-- Start --

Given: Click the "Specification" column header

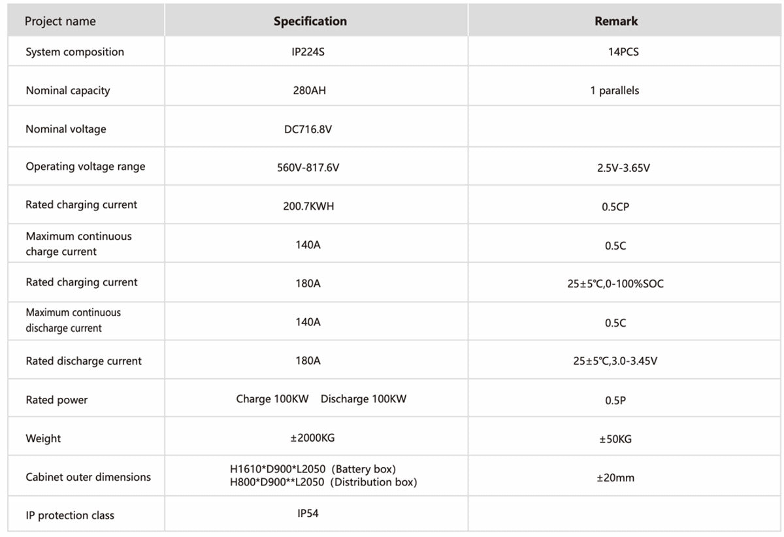Looking at the screenshot, I should (x=310, y=22).
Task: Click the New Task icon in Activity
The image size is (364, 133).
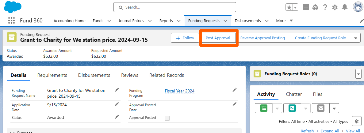Action: (x=264, y=108)
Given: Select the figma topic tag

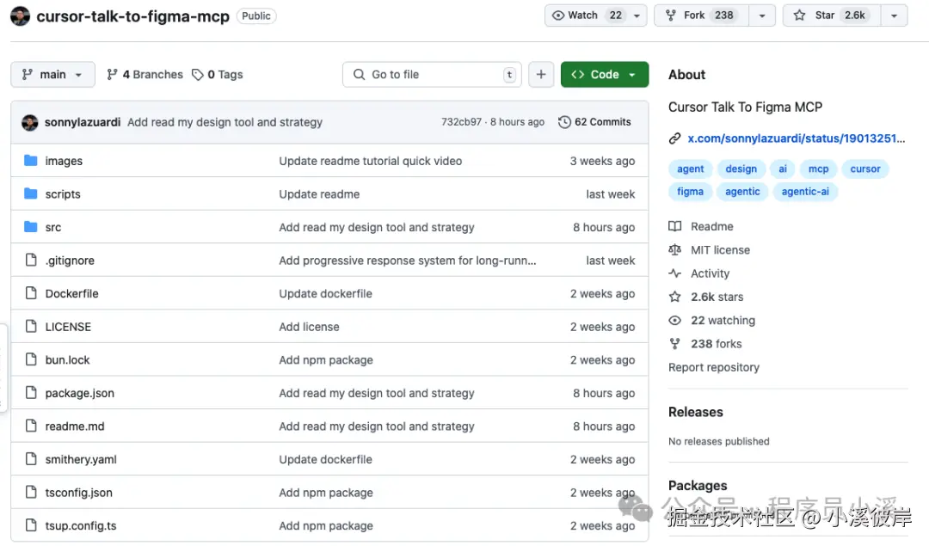Looking at the screenshot, I should click(690, 192).
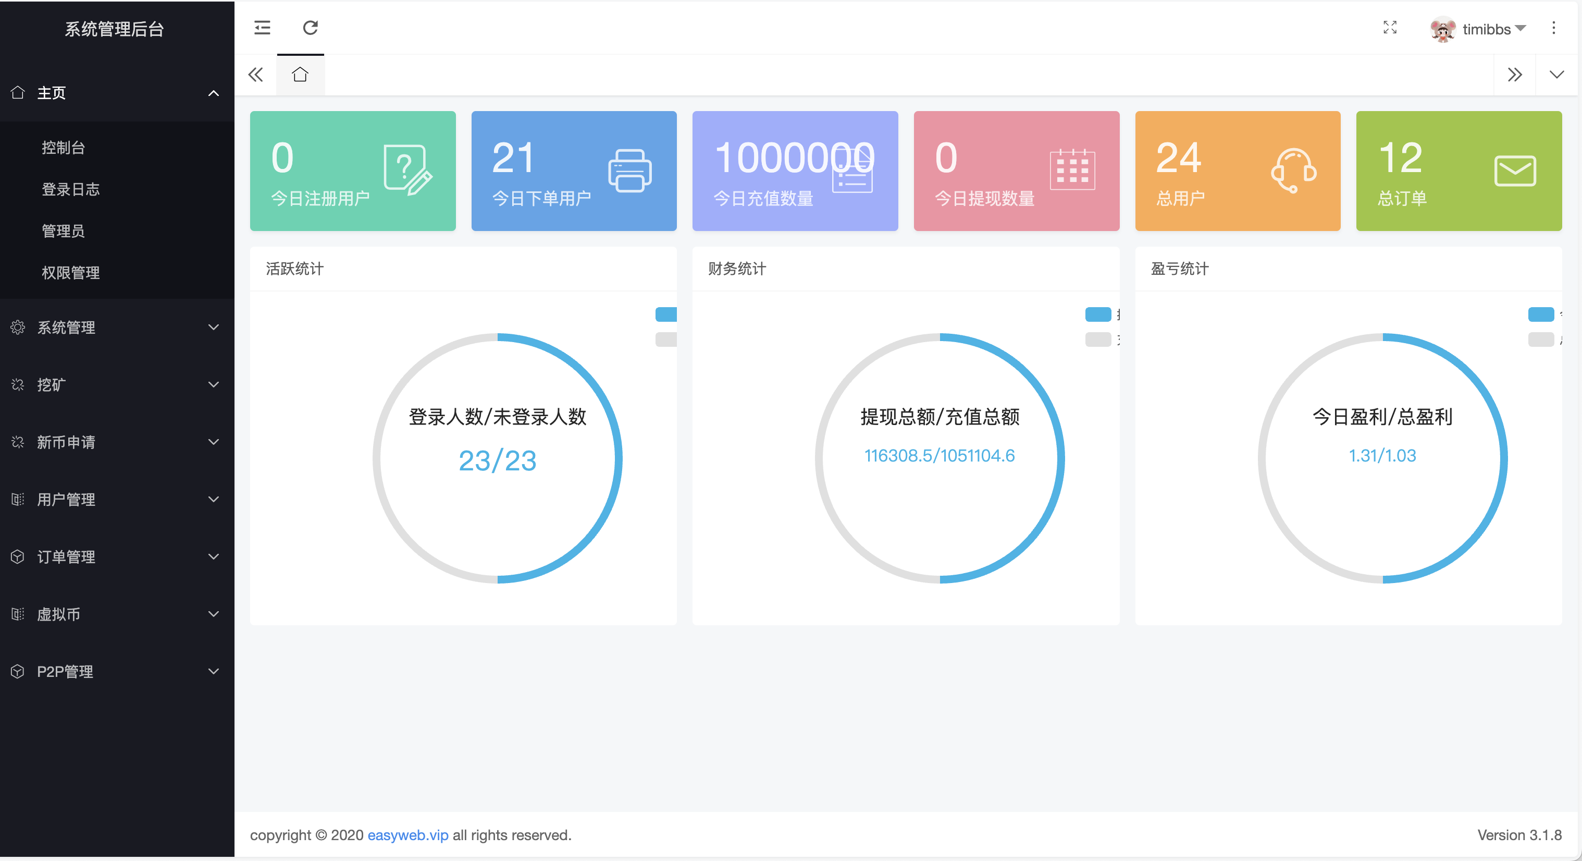Open the 登录日志 menu item
This screenshot has width=1582, height=861.
pyautogui.click(x=71, y=189)
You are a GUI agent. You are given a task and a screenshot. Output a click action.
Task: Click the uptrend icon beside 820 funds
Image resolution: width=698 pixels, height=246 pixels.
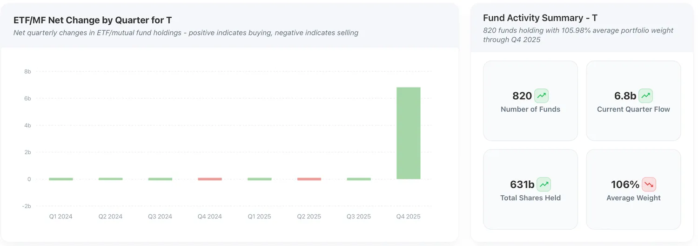coord(542,96)
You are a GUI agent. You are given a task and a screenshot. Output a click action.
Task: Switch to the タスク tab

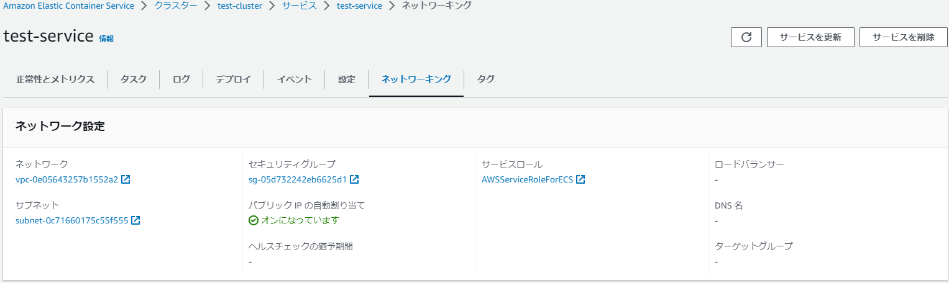(134, 79)
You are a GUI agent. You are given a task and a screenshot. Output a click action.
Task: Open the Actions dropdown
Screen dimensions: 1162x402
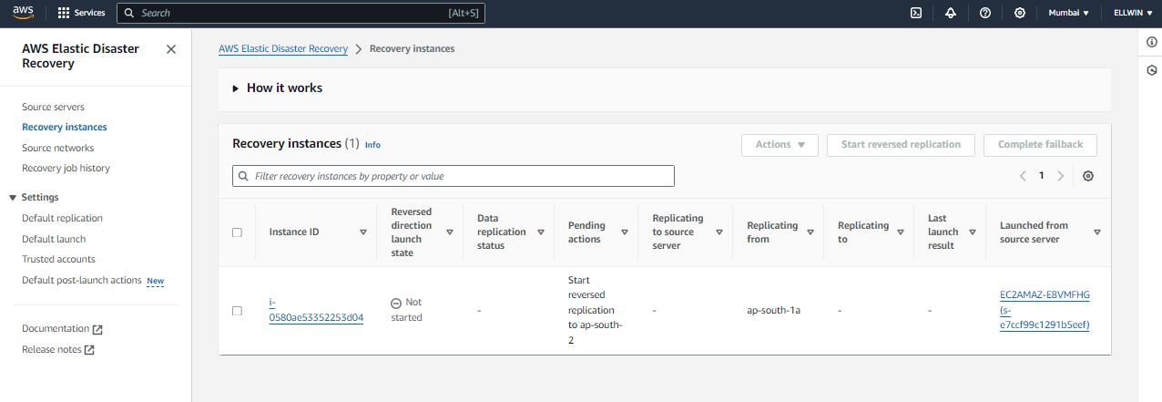(780, 145)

-- End --

- REQUIREMENTS -
Reproduce the data above word for word, leaving out the pictures.

- COMPLETE OUTPUT -
Given: Click the "Specification" column header

Looking at the screenshot, I should (x=310, y=22).
Task: Click the New Task icon in Activity
The image size is (364, 133).
Action: (x=264, y=108)
Given: Select the figma topic tag

Looking at the screenshot, I should click(690, 192).
Open the 登录日志 menu item
This screenshot has width=1582, height=861.
pyautogui.click(x=71, y=189)
You are a GUI agent. You are given a task and a screenshot. Output a click action.
Task: Click the uptrend icon beside 820 funds
Image resolution: width=698 pixels, height=246 pixels.
coord(542,96)
You are a GUI agent. You are given a task and a screenshot. Output a click action.
Task: Switch to the タスク tab

(134, 79)
You are a GUI agent. You are given a task and a screenshot. Output a click action.
Task: Open the Actions dropdown
Screen dimensions: 1162x402
(780, 145)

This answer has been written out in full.